Cardiac fibrosis, a major determinant of heart failure and mortality, results from excessive extracellular matrix deposition following cardiac injury. Despite available pharmacotherapies, clinical outcomes remain unsatisfactory due to adverse effects and limited efficacy. Eclipta alba (L.) Hassk., rich in wedelolactone, a coumarin glycoside with potent antioxidant and anti-inflammatory activity, offers a natural alternative for managing cardiac fibrosis.

Objective

This study aimed to develop and characterize a liquisolid compact formulation of Eclipta alba extract to enhance solubility, bioavailability, and cardioprotective efficacy, with potential translational application for future clinical studies.

Methods

A 3² full factorial design optimized the methanolic extraction process based on time and temperature, with phenolic and flavonoid contents serving as response variables.

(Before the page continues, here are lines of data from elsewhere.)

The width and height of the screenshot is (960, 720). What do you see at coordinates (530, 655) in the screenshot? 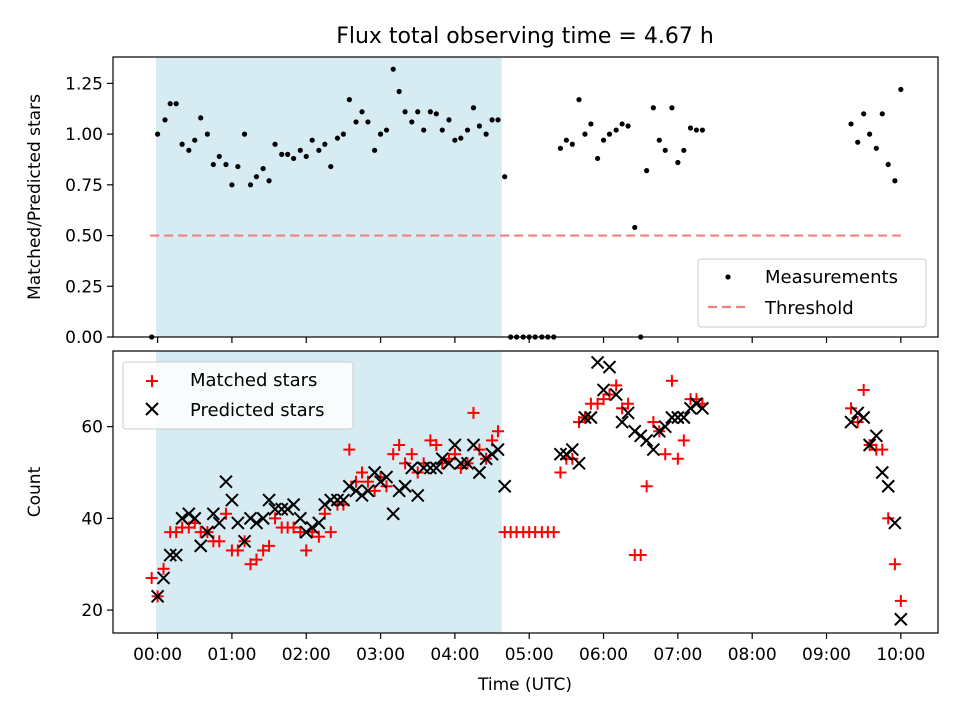
I see `x-tick-label: 05:00` at bounding box center [530, 655].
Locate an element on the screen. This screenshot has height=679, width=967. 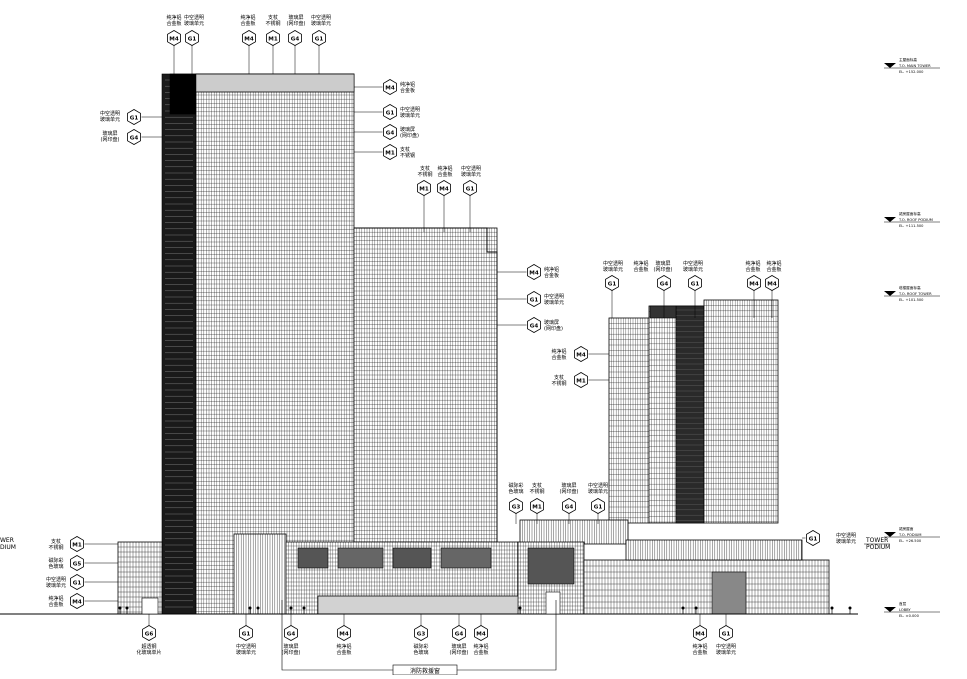
main-tower-crown is located at coordinates (275, 83).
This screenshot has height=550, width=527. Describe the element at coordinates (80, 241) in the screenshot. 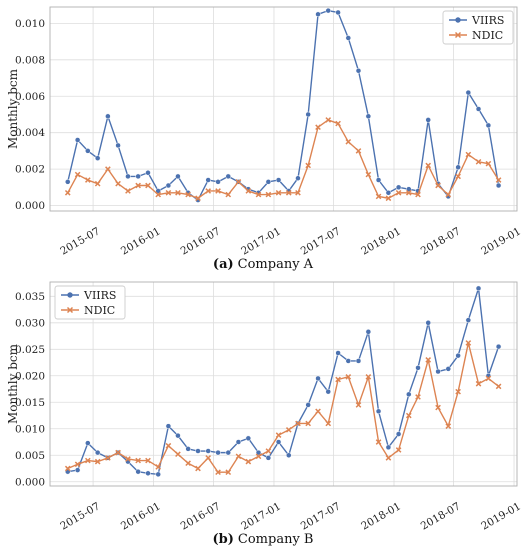

I see `x-tick-label: 2015-07` at that location.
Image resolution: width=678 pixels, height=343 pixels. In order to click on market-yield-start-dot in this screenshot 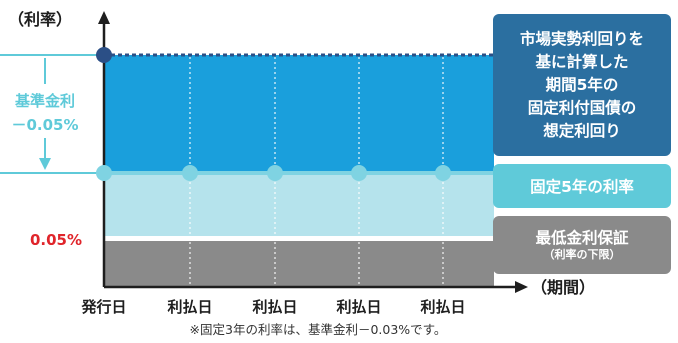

The liquisolid compact was prepared using PEG 400 as a non-volatile solvent and Syloid 244 FP, Syloid XDP 3150 blend as a carrier and coating material to improve dissolution. A cardiac fibrosis model was generated in Wistar rats using the DOCA-salt model, followed by oral administration of Eclipta alba extract (200 and 400 mg/kg) and its liquisolid compact (400 mg/kg) for 28 days. Hemodynamic, biochemical, and histopathological parameters were evaluated.

Results

Optimized extraction (24 h, 60 °C) yielded maximal phenolic (2.35 mg/mL) and flavonoid (2.9 mg/mL) content. The liquisolid compact achieved 100% in-vitro release within 40 min and significantly improved left ventricular function, restored antioxidant enzyme levels, and reduced collagen accumulation.

Conclusion

The optimized Eclipta alba liquisolid compact demonstrated potent cardioprotective and anti-fibrotic activity in preclinical models, supporting its potential for clinical development as a safe and effective therapeutic for cardiac fibrosis.